I have not tried jpf before, but i can say that with osgi, maybe this framework is less useful than before. Can we consider jpf a sort of lightweight osgi? Tobia
I'm not familiar with OSGi very well and thus can't give you detailed comparison between JPF and some OSGi implementation like Knopflerfish. I think JPF can be considered as lightweight, simple but feature reach alternative to OSGi. I don't think there is much functionality specified in OSGi but not implemented in JPF. The only big difference is that JPF is not a "big standard" with "huge specification" but simply separate effort implemented as compact, efficient and easy to use library. //Dmitry
I worked with jpf 6 months ago. It was the old version, but even so, it was stable and with good benefits: - Easily integration - Good documentation - Good example I used in a swing application, but never in other solution. Did anybody try? Patrick
We have successfully used JPF in a production middleware deployment for over a year now. OSGI didn't seem ready and I wanted a quick and simple way to deploy additional functionality into my application to meet ever changing requirements without requiring a complete new release every few weeks. Combined with spring and xfire can instantly hot deploy web services that can use the core functionality of the middleware, by accessing existing spring beans without having to suffer any downtime.

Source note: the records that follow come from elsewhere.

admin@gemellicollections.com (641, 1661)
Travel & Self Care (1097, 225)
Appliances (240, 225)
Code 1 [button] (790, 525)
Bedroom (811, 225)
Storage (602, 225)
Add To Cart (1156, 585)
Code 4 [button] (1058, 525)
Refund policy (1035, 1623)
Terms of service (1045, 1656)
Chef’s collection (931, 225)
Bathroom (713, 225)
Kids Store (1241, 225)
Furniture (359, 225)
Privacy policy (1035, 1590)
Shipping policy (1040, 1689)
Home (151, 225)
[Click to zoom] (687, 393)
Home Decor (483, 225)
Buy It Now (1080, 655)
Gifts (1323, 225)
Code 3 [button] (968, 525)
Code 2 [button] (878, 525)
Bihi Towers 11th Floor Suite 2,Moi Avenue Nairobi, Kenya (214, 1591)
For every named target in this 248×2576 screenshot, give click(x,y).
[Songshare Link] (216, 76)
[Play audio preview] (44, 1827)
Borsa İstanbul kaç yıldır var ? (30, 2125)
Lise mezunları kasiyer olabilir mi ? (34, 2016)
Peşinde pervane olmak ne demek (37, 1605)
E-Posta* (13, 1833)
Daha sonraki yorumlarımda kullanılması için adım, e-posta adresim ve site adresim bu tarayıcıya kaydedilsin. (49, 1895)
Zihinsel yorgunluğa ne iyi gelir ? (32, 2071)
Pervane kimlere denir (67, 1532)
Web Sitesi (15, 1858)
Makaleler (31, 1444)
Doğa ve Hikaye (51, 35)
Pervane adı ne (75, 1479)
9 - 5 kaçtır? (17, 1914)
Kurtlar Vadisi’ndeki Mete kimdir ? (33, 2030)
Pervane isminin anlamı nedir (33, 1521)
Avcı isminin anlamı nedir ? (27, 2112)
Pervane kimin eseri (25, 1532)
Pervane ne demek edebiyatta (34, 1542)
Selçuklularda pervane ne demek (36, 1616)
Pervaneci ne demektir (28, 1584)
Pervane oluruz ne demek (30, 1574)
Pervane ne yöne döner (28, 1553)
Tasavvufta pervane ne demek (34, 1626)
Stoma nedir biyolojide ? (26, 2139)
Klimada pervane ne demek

The modular approach has also proved useful as a way of segmenting work, a developer can work on a plugin to add extra functionality almost completely independently of the rest of the team. It is also quite simple to migrate the code from the plugin into the core project at a later stage. In the long term I see OSGI as the future, especially as the Spring team are heading that way. However JPF is both lightweight and very easy to integrate now! Kevin
With respect, I don't see a need for something similar to Eclipse RCP but not compatible with it. I evaluated Eclipse RCP but chose the NetBeans Platform instead because it offered a good/proven plugin framework, and more importantly, because I would be able to use all my old Swing code directly and not rewrite it using SWT. So, I already know why not to use Eclispe RCP, but would be interested in when I might want to use JPF instead of NetBeans Platform.